Can you copy every line of the records below word for word, leaving out the pictures?

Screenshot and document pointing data
-- start --

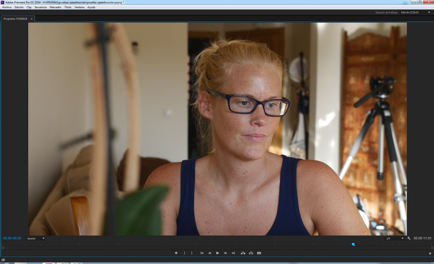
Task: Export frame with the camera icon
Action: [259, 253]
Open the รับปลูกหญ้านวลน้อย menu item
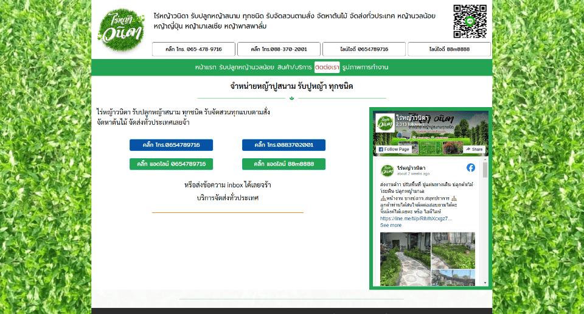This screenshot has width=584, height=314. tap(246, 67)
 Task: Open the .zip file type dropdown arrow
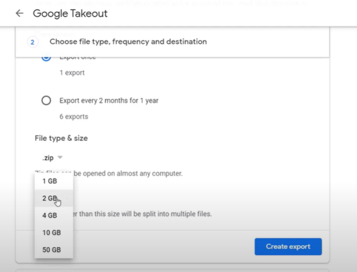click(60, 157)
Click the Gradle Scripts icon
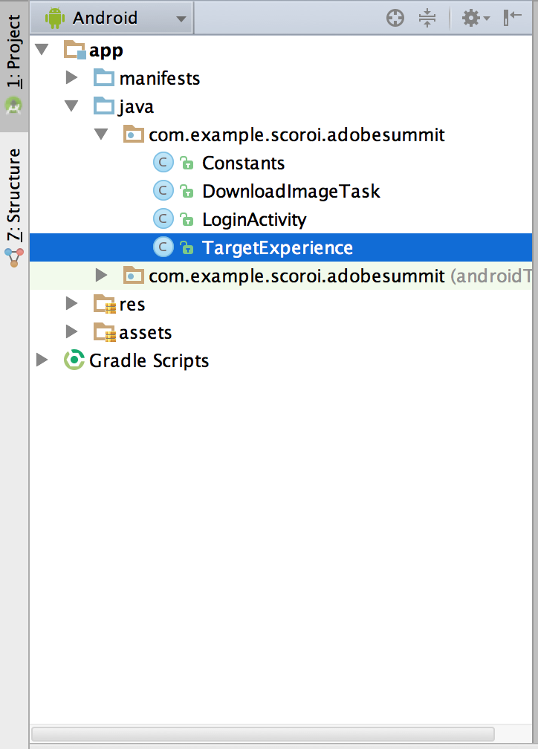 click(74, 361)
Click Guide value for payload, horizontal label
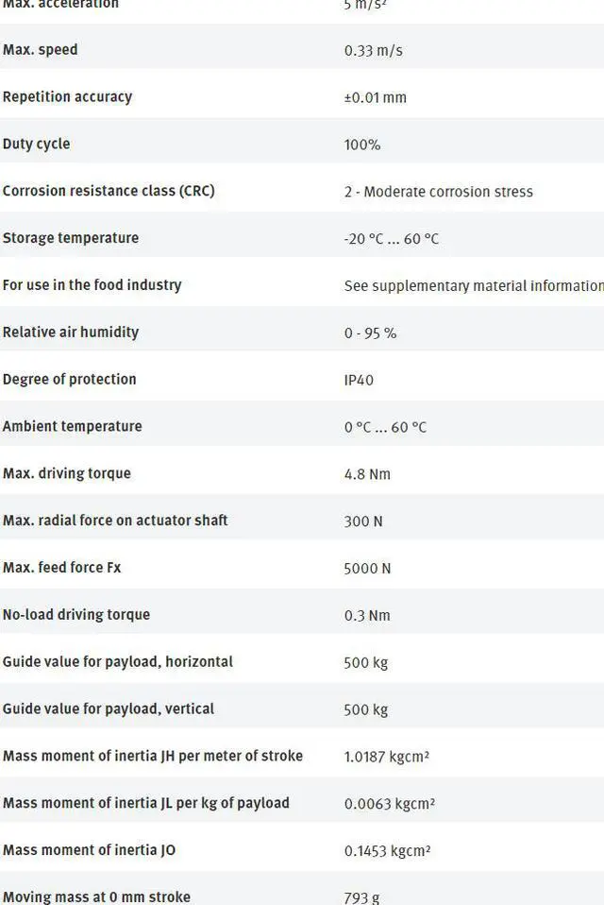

-- end --

**TASK SOLUTION:**
Task: Export frame with the camera icon
Action: [259, 253]
Open the รับปลูกหญ้านวลน้อย menu item
This screenshot has width=584, height=314. tap(246, 67)
 Task: Open the .zip file type dropdown arrow
click(60, 157)
Click the Gradle Scripts icon
 click(74, 361)
Click Guide value for payload, horizontal label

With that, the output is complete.